New York_ The Novel - Edward Rutherfurd [164]
“He died, sir, six months ago.”
When asked where Flower was buried, the officer waved in the direction of the salt meadows. The bodies were tipped into trenches there and all around, he explained. There were so many of them, and besides, they were only criminals.
Master said nothing. At least he had his information. Before leaving the vessel, however, he noticed signs that there had recently been a fire in the fo’c’sle. It clearly hadn’t spread far, and he couldn’t imagine the stern officer at his side letting such a thing get out of hand, but he thought to ask: “However would you get the prisoners off, if a fire were to take hold?”
“I shouldn’t, sir.”
“You’d let them get to the water, though, surely?”
“No, sir. I’d batten down the hatches and let them burn. Those are my orders.”
John Master returned to the city in a somber mood. In the first place, he was shocked that Englishmen, his fellow countrymen, could behave in such a way. The Patriots might or might not be legal prisoners of war, there was an honest legal quarrel over that—but whatever their status, what did it say of the humanity of his own government that they could treat these men in such a way? You may call a man a rebel, he thought, you may call him a criminal, you may say he should be hung—especially when he is a stranger and not your own son.
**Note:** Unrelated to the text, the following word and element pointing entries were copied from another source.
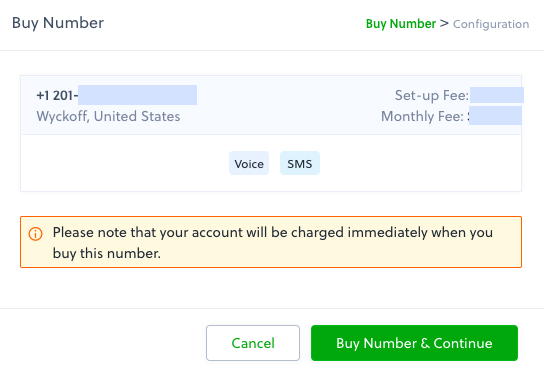Image resolution: width=544 pixels, height=375 pixels.
Task: Go to the Configuration breadcrumb step
Action: point(491,24)
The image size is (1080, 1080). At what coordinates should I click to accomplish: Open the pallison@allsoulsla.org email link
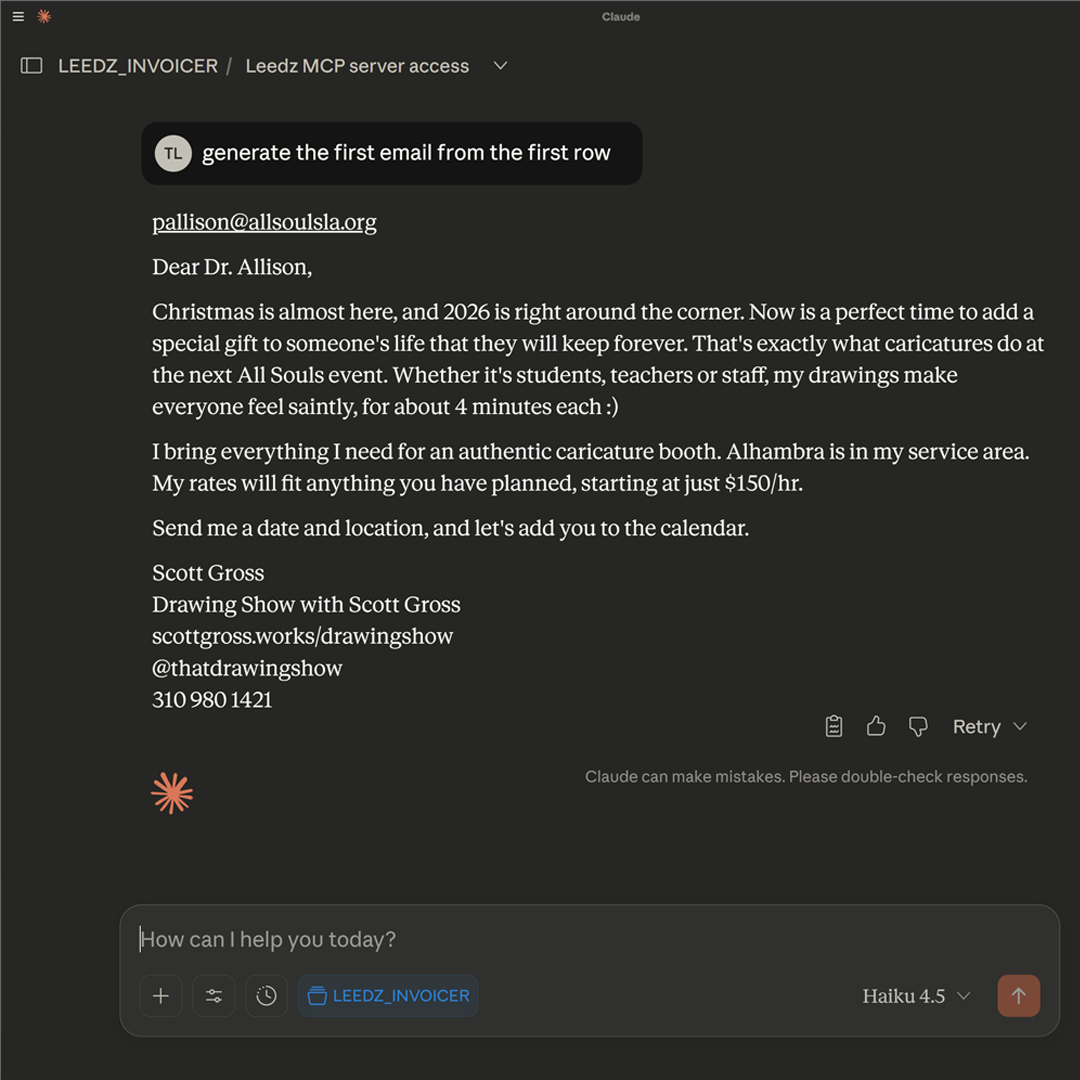pyautogui.click(x=264, y=222)
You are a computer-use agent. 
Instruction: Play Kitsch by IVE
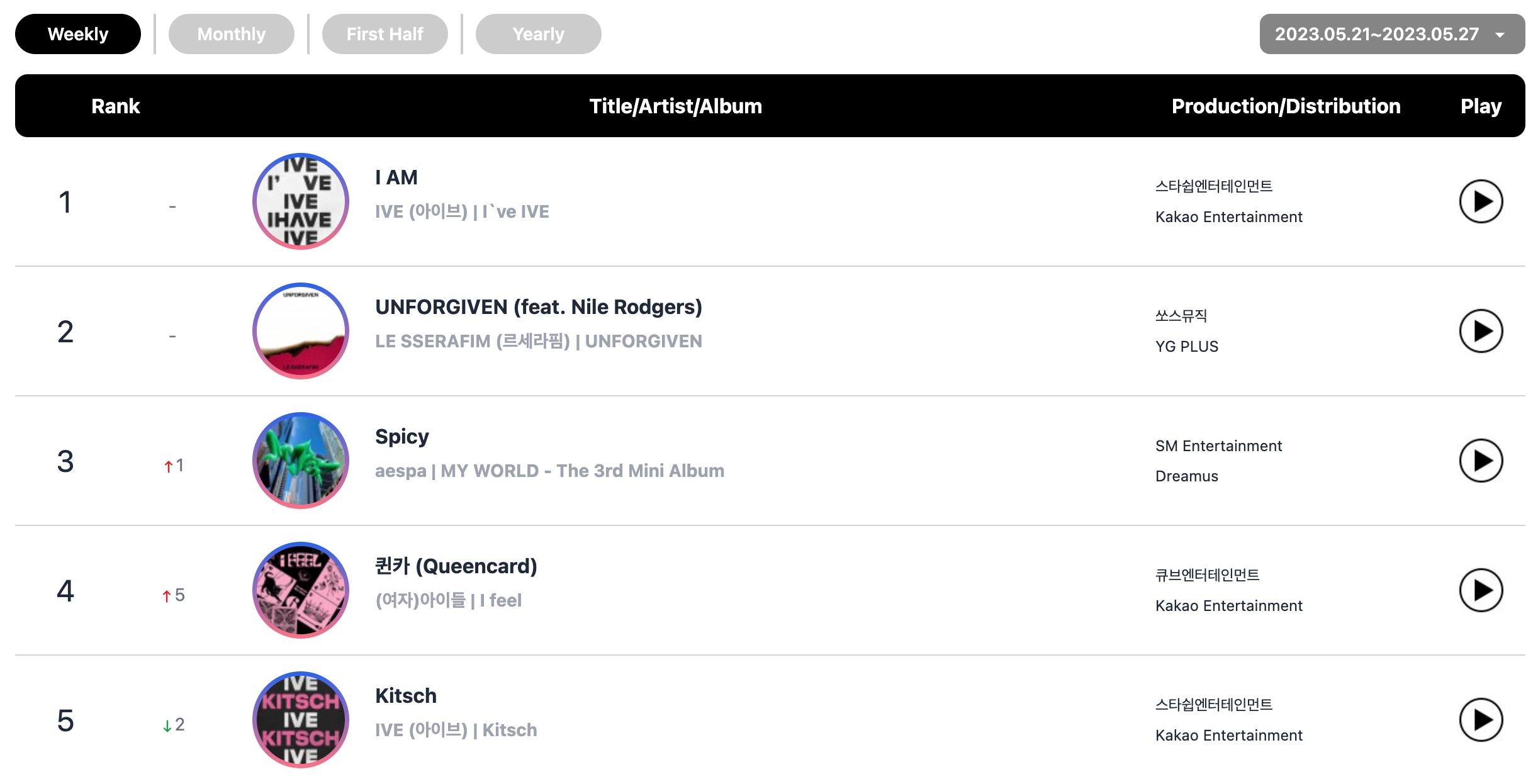[1481, 720]
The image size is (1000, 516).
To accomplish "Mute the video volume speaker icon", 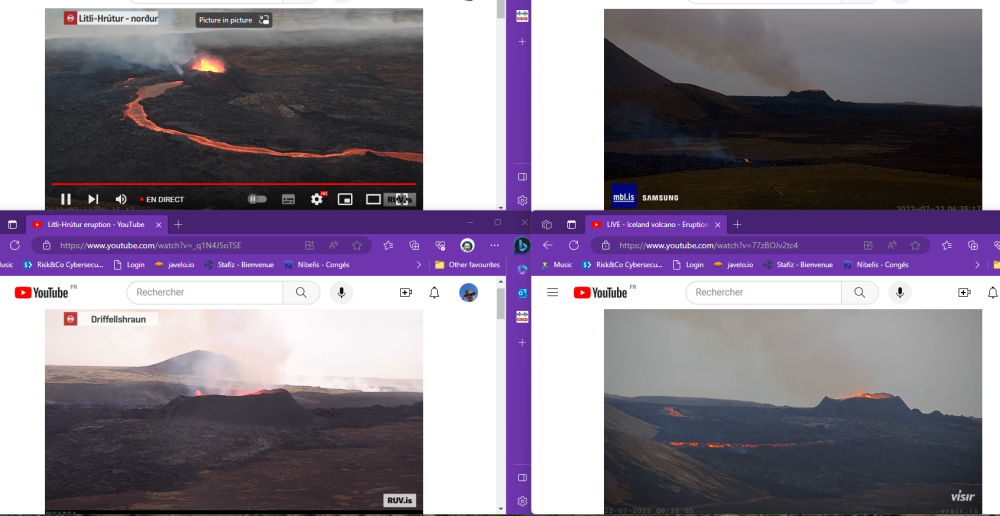I will (x=121, y=199).
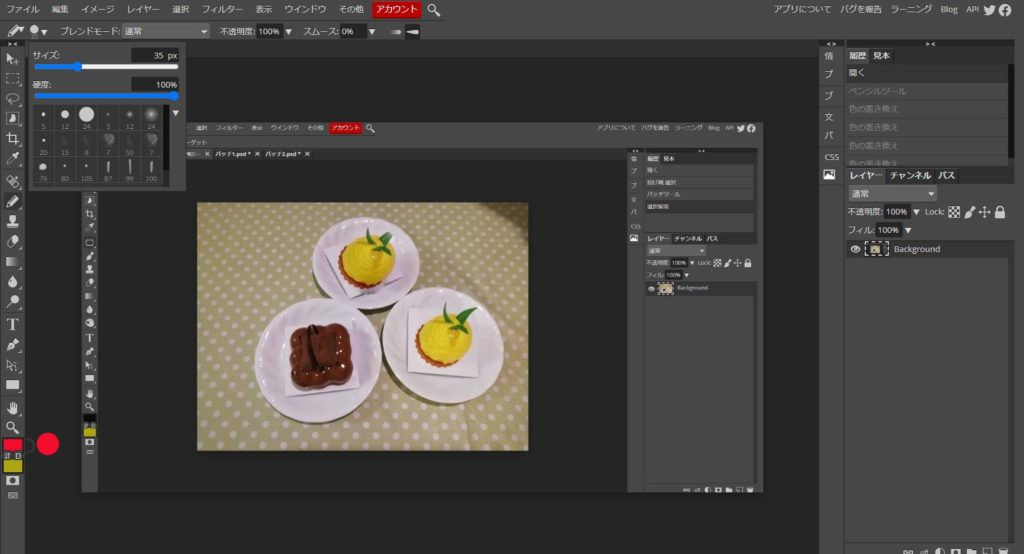The image size is (1024, 554).
Task: Open the バグを報告 link
Action: (859, 9)
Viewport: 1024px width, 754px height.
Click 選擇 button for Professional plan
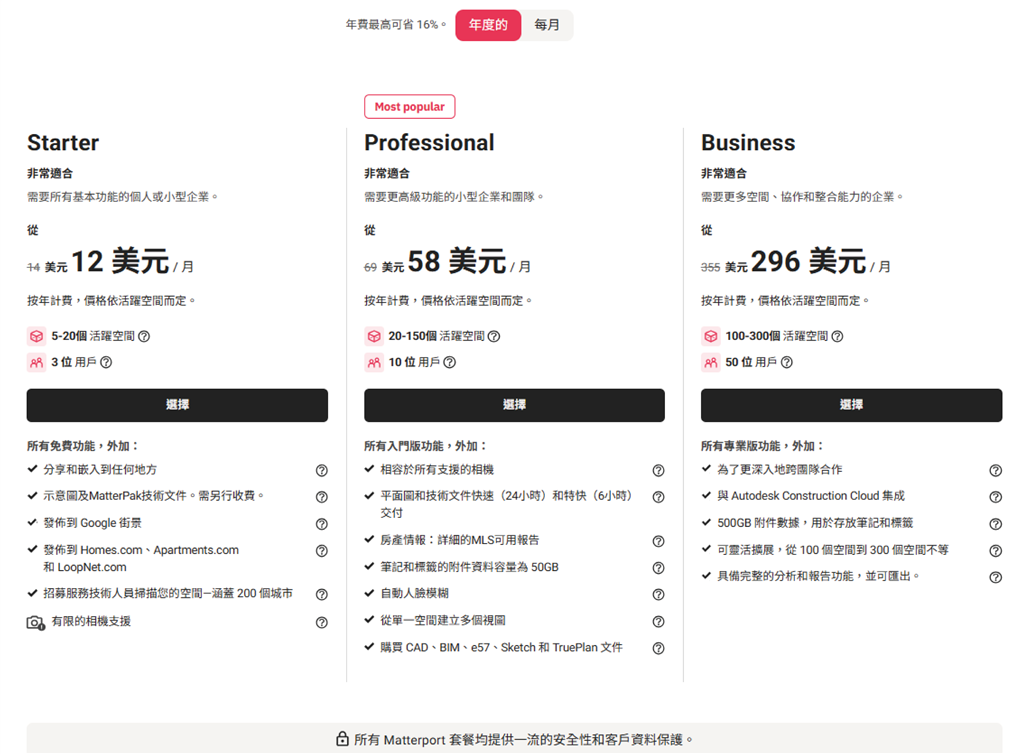pyautogui.click(x=514, y=405)
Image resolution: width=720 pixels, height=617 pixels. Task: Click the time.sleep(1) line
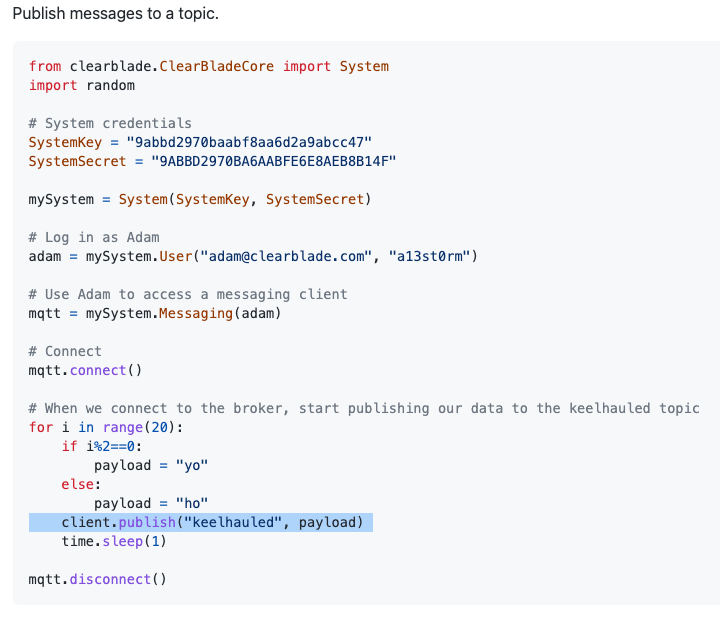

But faced with farmers, small traders, honest laborers, decent men as the Patriots so clearly were, what kind of blindness, what prejudice or, God save us, what cruelty could induce the British authorities to lock them up in hulks and murder them like that?
Of course, he told himself, he had not known such things were going on. The hulks were out of sight. True, Susan on her visits had told him of Patriot newspapers that railed against the prisoners’ treatment. But these were gross exaggerations, he had assured her, stoutly denied by such men as his good friend General Howe.
Yet had he ever gone into the city prisons, only a few hundred yards from his door? No, he had not. And as he considered this circumstance another, and most unpleasant, phrase began to echo in his mind: the words of the loathsome fellow on the first hulk. “You think it’s any better over there?”
During the next week, he began to make his own discreet inquiries. He said nothing to Albion—it might put him in a difficult position—but there were plenty of people in the town from whom he could get information. A friendly chat with a prison guard; a conspiratorial word or two with an officer. Quietly and patiently, using all the skills at drawing people out that he’d mastered in the taverns of the town so long ago, he gradually found out all he wanted.
The guard from the hulk was right: the city prisons were practically the same. Behind the walls of converted churches and sugar houses, the prisoners had been dying like flies, their bodies loaded on carts and, often as not, taken away in the darkness. Loring, whose wife had been old General Howe’s companion, had stolen their possessions and the money for their food. And for all his denials, there could be no question: genial General Howe, with whom he had so often dined, had known about it all.
He felt sadness, shame, disgust. Yet what could he do? Others might raise the issue, but if he did, what would people say? Master has a Patriot son—his loyalty would be in question. There was nothing he could do. For the sake of Abigail and little Weston, he must keep silent.
It was no small agony to him therefore when, early in September, his grandson came to ask for guidance. To give him company, they had sent Weston to a small school nearby, where he was taught with other Loyalist children. Foreseeing that the subject of his father James must sooner or later arise, Master had told the little boy most carefully what to say. And now it had come up.
“So what did you say?” his grandfather asked.